Information:
------------------------------------------------------------

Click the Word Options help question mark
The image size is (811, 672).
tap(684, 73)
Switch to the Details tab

------------------------------------------------------------

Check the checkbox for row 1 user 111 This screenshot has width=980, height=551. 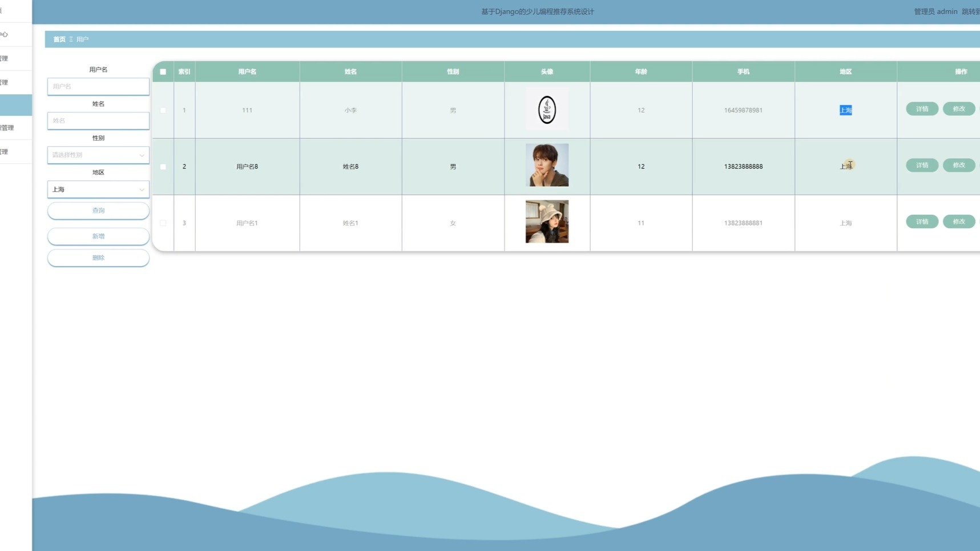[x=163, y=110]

------------------------------------------------------------

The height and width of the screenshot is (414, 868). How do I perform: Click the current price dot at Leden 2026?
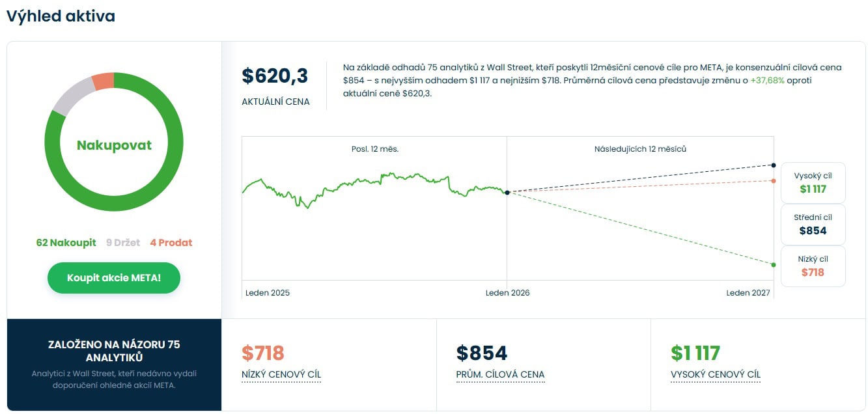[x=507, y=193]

------------------------------------------------------------

Please give back, exactly as it stands above, the stretch from the line with "Click the Word Options help question mark" through the line with "Switch to the Details tab", and no line outside it.

Click the Word Options help question mark
The image size is (811, 672).
tap(684, 73)
Switch to the Details tab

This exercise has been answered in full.